Saved data entries
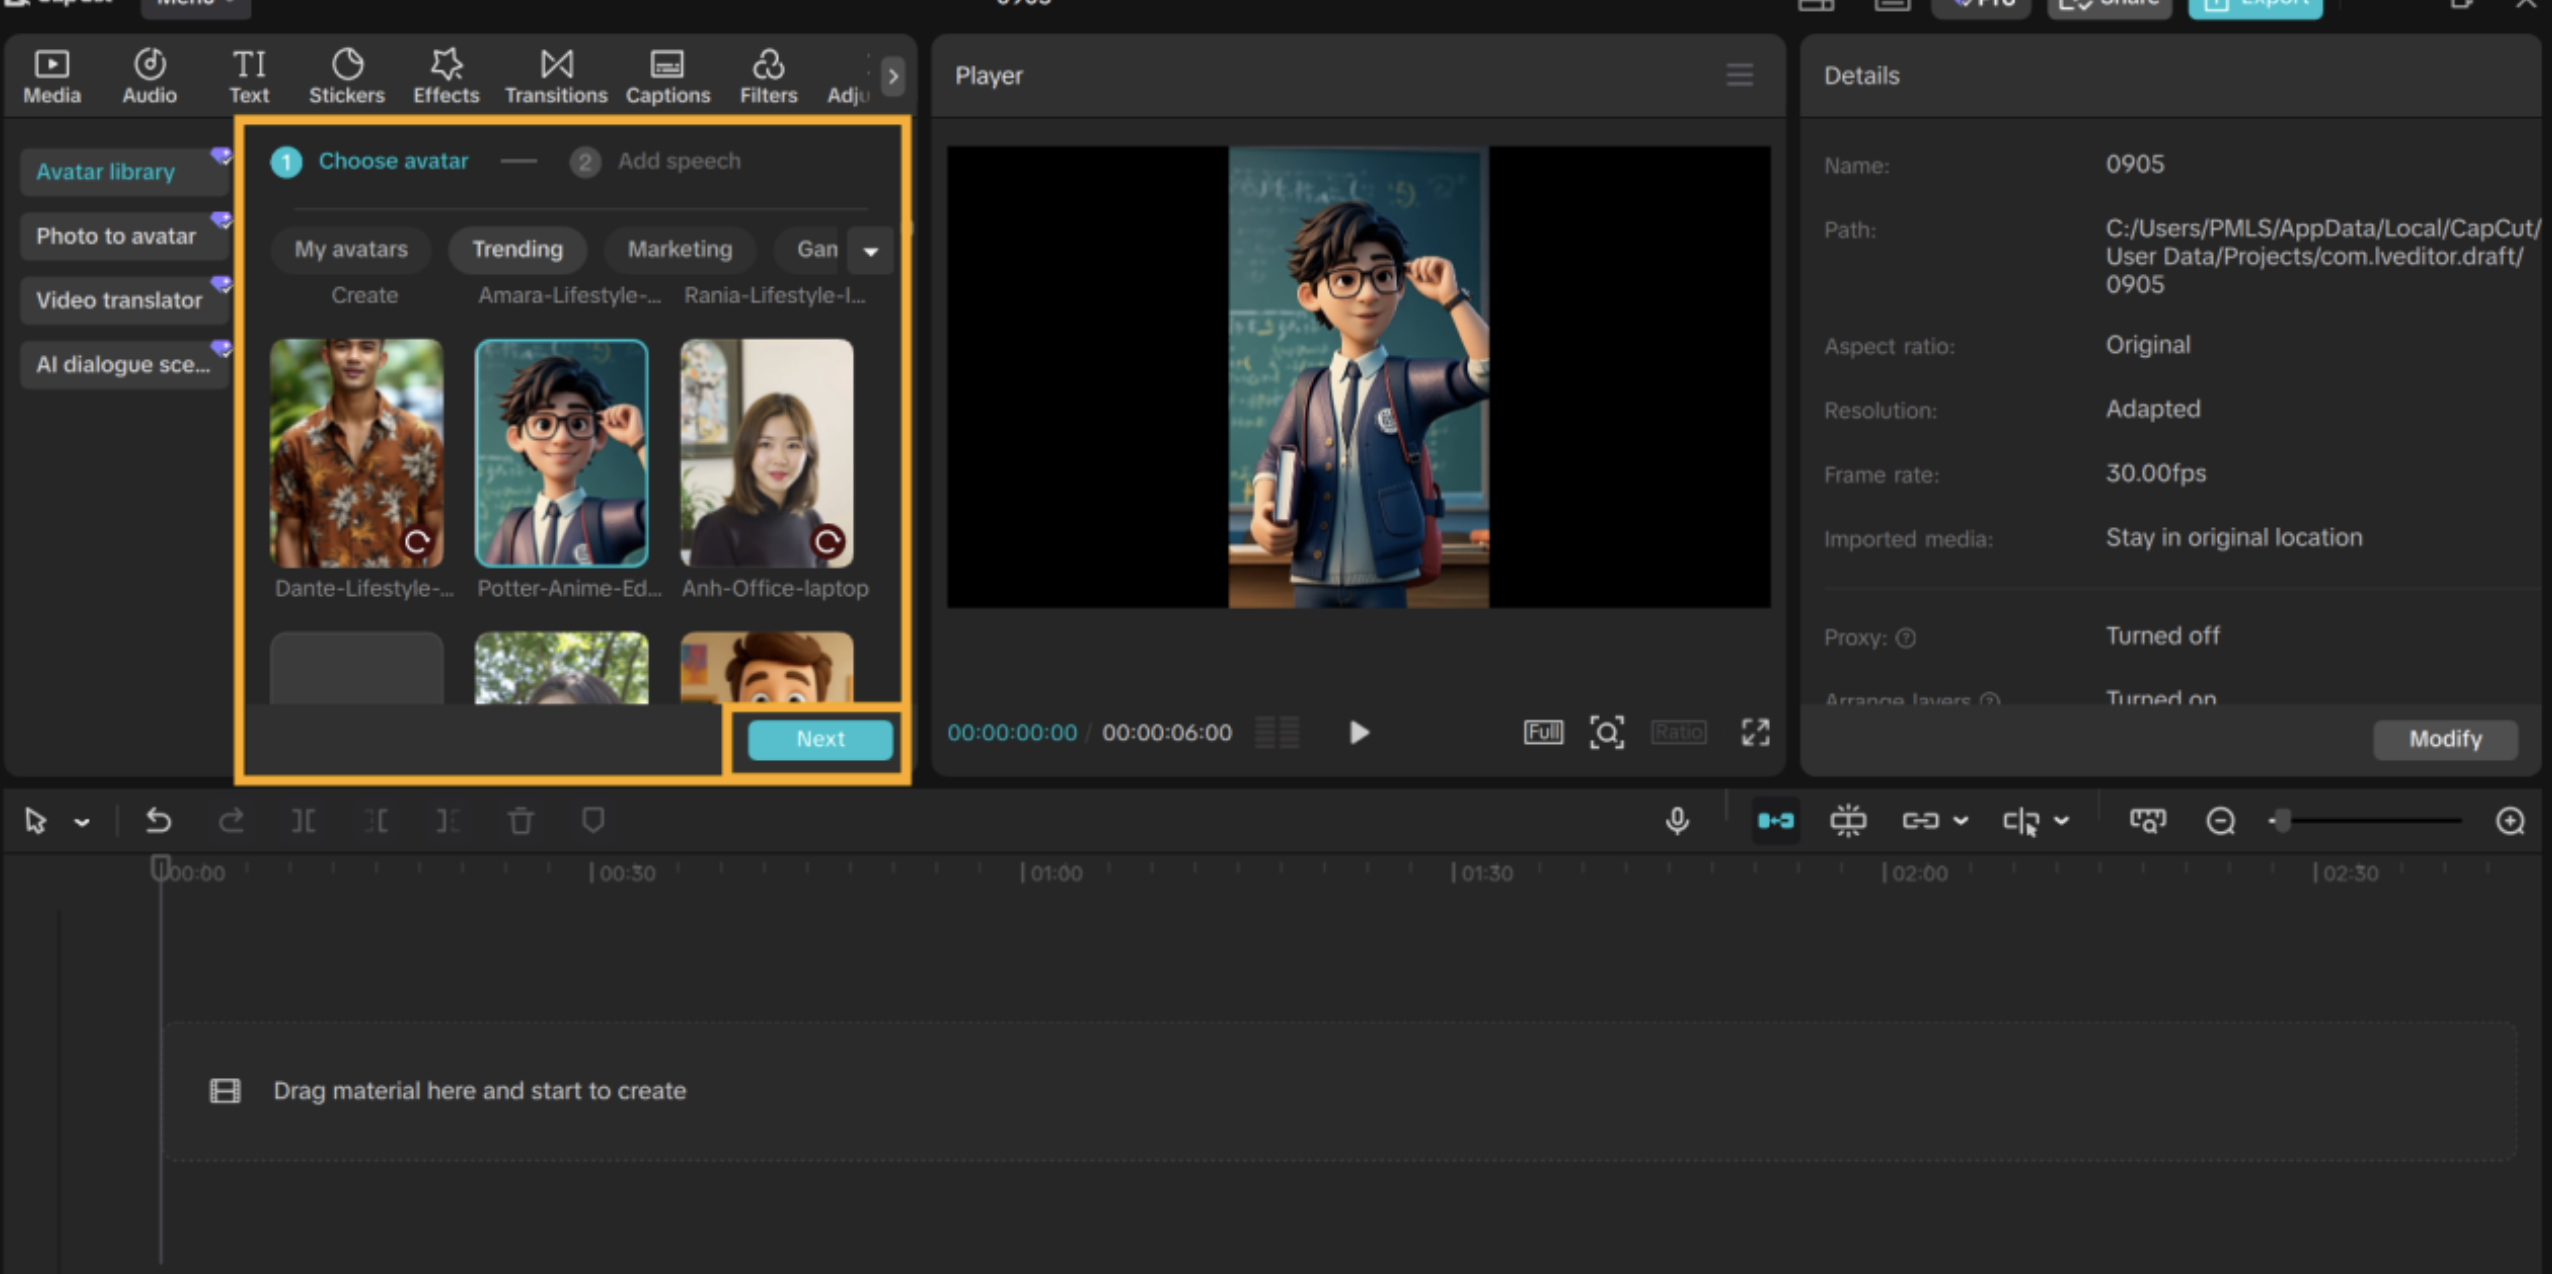This screenshot has width=2552, height=1274.
Task: Click the Next button
Action: coord(819,739)
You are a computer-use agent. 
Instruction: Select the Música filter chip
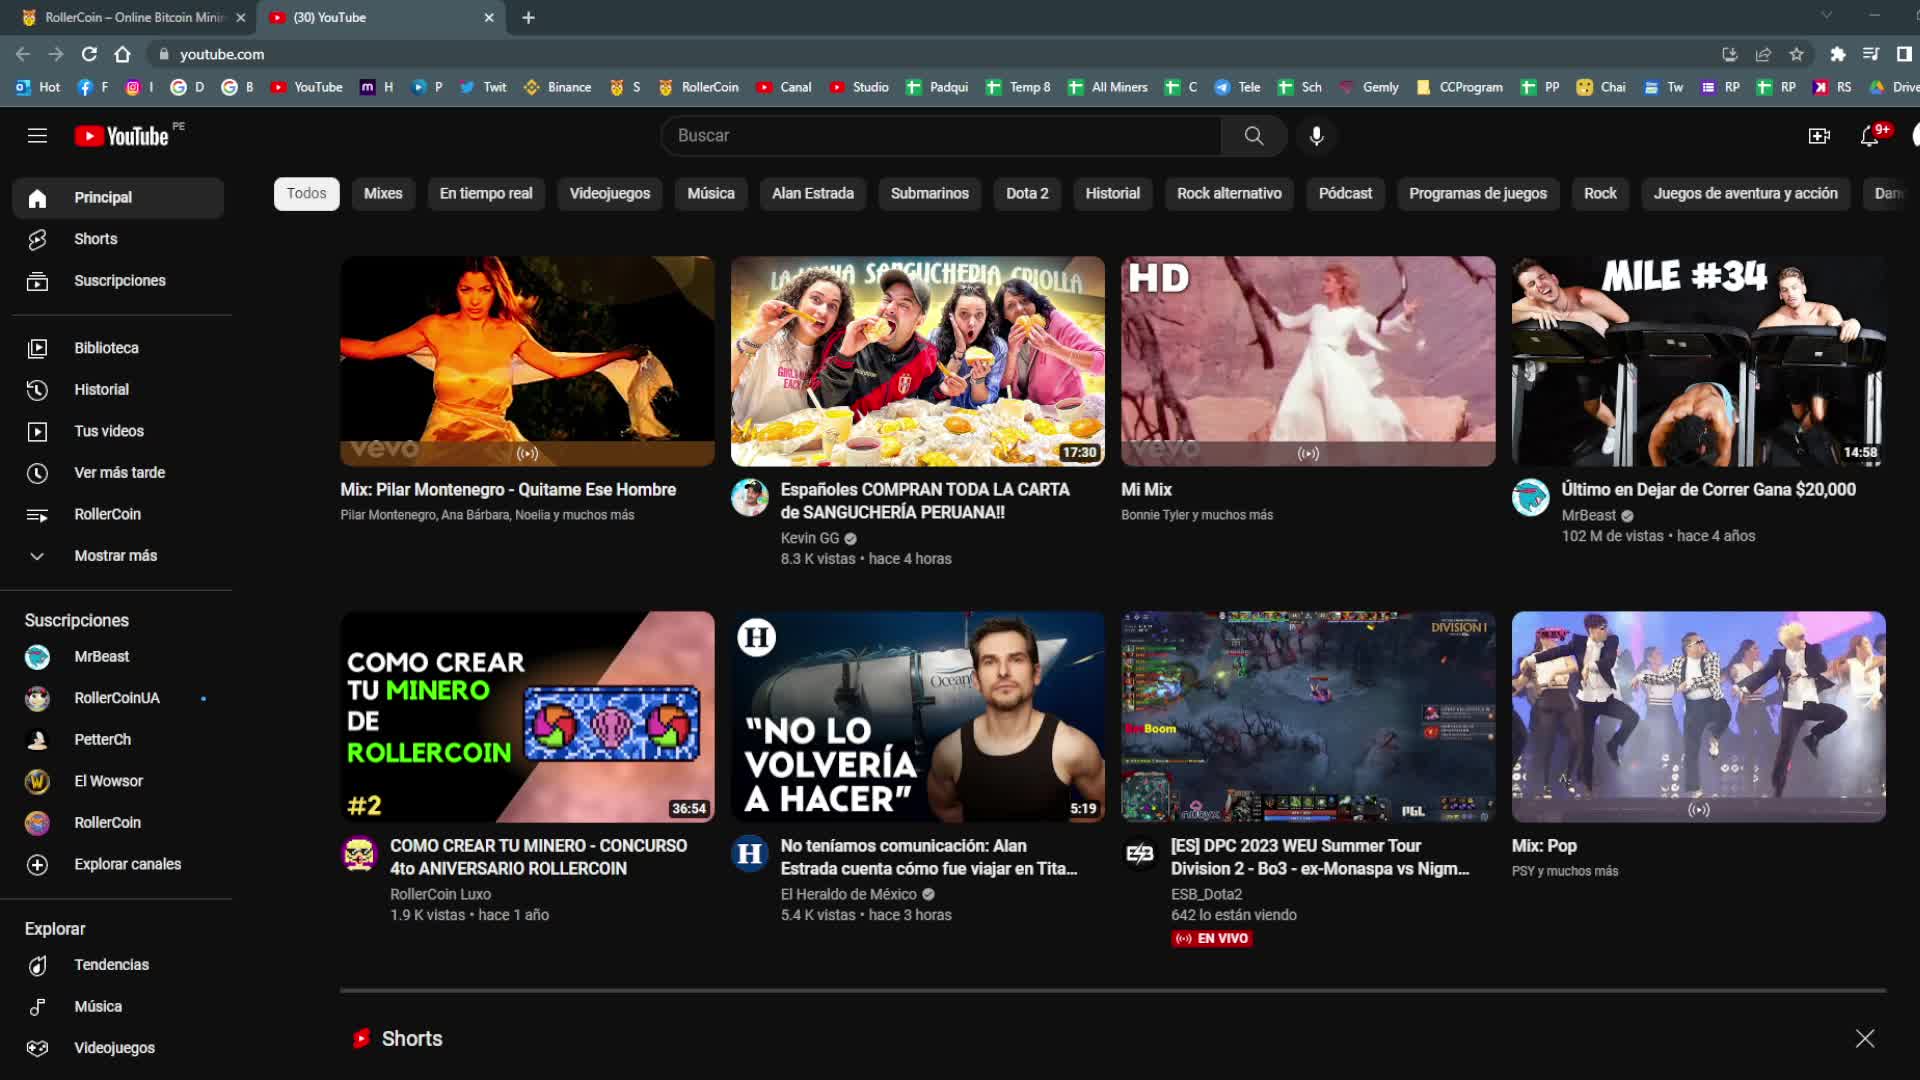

TASK DESCRIPTION
Exact text is required for the lines from the one with "You are a computer-use agent." through the last line of the entries, both included. Omit pictures.

EXPECTED OUTPUT
You are a computer-use agent. 
Instruction: Select the Música filter chip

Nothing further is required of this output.